## Input for this task
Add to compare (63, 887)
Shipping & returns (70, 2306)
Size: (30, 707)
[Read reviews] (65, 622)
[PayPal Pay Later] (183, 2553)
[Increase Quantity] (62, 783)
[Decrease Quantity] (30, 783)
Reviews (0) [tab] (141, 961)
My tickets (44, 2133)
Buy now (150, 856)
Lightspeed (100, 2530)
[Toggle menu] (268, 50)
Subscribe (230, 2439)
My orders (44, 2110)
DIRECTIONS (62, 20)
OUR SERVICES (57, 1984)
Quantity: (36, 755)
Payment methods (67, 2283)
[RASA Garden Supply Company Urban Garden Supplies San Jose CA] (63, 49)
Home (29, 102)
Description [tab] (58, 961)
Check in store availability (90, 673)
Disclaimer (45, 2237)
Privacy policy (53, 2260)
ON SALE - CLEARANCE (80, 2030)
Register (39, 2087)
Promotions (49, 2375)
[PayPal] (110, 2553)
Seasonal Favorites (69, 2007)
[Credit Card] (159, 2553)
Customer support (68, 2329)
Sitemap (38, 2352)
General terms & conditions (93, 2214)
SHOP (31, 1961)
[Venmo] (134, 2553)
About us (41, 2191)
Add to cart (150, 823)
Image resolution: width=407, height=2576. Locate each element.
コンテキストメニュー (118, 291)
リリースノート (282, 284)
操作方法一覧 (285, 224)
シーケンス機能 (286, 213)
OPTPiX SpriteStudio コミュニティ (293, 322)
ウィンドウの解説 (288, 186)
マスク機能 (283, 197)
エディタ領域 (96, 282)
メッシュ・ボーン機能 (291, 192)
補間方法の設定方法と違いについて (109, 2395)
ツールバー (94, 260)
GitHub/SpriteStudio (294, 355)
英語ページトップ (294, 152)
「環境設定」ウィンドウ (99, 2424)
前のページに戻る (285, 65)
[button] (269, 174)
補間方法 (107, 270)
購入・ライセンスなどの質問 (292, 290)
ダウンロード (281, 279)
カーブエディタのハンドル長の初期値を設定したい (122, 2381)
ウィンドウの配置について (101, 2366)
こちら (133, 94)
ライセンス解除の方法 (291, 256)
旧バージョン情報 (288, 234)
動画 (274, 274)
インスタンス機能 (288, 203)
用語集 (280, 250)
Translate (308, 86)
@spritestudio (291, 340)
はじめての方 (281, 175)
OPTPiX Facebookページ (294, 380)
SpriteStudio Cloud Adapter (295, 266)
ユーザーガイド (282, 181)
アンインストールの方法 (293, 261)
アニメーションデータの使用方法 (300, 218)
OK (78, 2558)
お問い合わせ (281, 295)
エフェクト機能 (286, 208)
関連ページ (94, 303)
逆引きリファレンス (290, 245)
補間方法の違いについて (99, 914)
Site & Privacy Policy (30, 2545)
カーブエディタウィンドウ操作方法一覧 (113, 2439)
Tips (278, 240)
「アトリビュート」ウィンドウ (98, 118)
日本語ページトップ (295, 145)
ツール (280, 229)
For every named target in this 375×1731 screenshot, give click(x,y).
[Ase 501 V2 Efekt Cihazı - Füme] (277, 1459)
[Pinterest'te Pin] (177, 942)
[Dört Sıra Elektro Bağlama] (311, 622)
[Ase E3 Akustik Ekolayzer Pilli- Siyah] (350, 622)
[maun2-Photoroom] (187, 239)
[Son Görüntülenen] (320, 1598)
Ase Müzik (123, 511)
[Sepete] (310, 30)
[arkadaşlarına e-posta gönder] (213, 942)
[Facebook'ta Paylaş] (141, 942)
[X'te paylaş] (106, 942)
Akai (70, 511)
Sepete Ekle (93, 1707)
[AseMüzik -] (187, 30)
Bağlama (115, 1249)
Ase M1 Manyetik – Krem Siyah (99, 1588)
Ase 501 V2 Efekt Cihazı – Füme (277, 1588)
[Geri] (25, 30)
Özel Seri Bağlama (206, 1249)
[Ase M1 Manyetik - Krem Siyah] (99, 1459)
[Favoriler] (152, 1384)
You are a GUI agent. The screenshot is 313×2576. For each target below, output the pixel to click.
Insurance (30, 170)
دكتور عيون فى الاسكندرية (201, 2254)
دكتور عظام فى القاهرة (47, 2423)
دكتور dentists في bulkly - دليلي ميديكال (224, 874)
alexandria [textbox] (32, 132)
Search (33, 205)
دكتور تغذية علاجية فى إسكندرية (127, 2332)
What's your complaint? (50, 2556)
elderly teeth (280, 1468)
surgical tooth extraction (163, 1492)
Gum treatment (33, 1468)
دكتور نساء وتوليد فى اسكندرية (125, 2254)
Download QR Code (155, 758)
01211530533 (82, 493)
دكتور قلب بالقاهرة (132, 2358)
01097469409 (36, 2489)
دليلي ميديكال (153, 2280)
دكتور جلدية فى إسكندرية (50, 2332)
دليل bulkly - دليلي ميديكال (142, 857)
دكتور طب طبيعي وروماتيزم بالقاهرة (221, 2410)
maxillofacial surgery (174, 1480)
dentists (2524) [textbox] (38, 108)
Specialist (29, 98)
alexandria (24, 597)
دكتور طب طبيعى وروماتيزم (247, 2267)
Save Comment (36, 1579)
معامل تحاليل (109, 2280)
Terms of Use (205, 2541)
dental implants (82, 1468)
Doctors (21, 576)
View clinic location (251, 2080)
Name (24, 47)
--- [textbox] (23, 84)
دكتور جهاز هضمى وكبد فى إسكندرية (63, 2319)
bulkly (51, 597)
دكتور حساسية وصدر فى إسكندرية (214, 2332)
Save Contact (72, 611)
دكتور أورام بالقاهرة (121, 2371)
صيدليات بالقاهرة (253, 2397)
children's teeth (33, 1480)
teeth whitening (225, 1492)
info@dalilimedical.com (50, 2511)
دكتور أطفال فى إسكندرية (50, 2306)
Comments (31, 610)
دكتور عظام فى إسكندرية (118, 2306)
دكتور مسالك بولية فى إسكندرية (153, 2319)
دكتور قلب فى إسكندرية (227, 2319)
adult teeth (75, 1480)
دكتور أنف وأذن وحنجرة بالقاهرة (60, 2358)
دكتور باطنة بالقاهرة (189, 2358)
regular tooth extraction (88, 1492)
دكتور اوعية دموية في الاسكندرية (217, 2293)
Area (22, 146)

## What is expected
Looking at the entries above, state how many lines contain "textbox"; give the number alone.

## Solved problem
3